Swimming To Relieve Arthritis Pain
Swimming is always thought of to be a fun activity. Some people find it very relaxing to lay on a raft and drift around the pool on a hot summer day. But not many realize that swimming can be very therapeutic. Swimming in a warm pool can help relieve inflammation. Inflammation can cause joint pain. Joint pain and inflammation are just a few of the known symptoms of arthritis.
Swimming is a natural way of reducing these symptoms but not many are aware of it. Some people may not know how to swim and this stops them from benefitting from this treatment. But it shouldn’t. You can’t be afraid of the water but you don’t have to be an excellent swimmer to benefit.
It’s not necessary to do a specific stroke in a warm pool to ease joint pain. All you have to do is can just walk around inside the pool. This can ease pain in the foot, ankle, knee, and hip.
Crouching (leaving just the head above water), moving the arms and wrists in a criss-crossing motion can have an effective outcome on the fingers, wrists, elbows, and shoulders.
Arthritis sufferers can experience achiness and pain that keeps them from doing normal daily activities. Their range of motion may be affected. This can stop them from doing any type of exercise which is beneficial in treating arthritis symptoms. By being in the water it makes them weightless allowing more movement without pain which by far is a relief.
There are a few easy swimming strokes one can master with a little practice and determination such as:
The doggie paddle – is a combination of kicking the legs while moving the hands underwater in a scratching motion to help stay afloat.

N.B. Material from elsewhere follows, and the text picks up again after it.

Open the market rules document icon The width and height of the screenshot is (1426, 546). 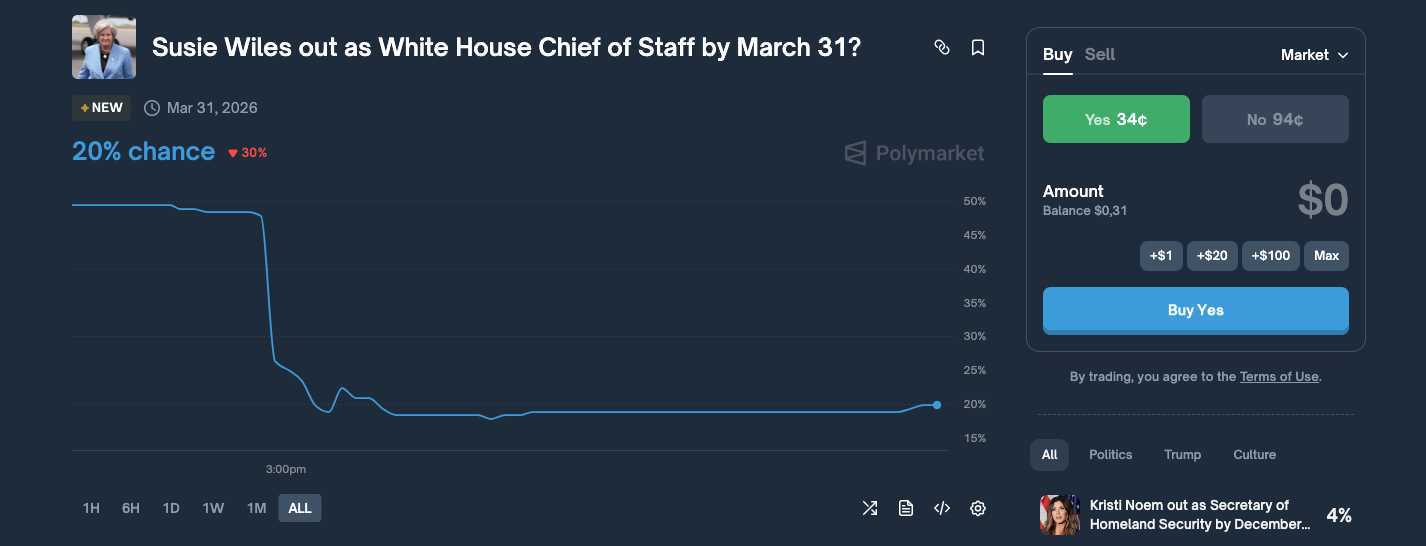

The crawl – this stroke is similar to the doggie paddle, with the exception of the use of hands. In this stroke you use your arms in an overhead through the water pulling the water towards you repeatedly and alternately.
There are many different swimming strokes that can be used to relieve a specific joint’s pain. But there are also some strokes that can do more harm than good such as the breast stroke. The breast stroke requires the legs to be used in a frog kick motion which can cause added pain to the knee. You may not feel the pain while doing them because of being so weightless in the water but upon getting out the adverse effect will be noticeable.
This is why it is a good practice to always speak with a healthcare professional or physical therapist when it comes to adding this type of treatment to your regime. Everyone is different and a healthcare professional can help decide what treatments are best for your condition.
It is also an important factor if you are using swimming as a treatment to practice water safety. If you aren’t an experienced swimmer you shouldn’t swim alone. This is especially true for a non-swimmer arthritis sufferer who may experience a flare up of arthritis pain, or cramping.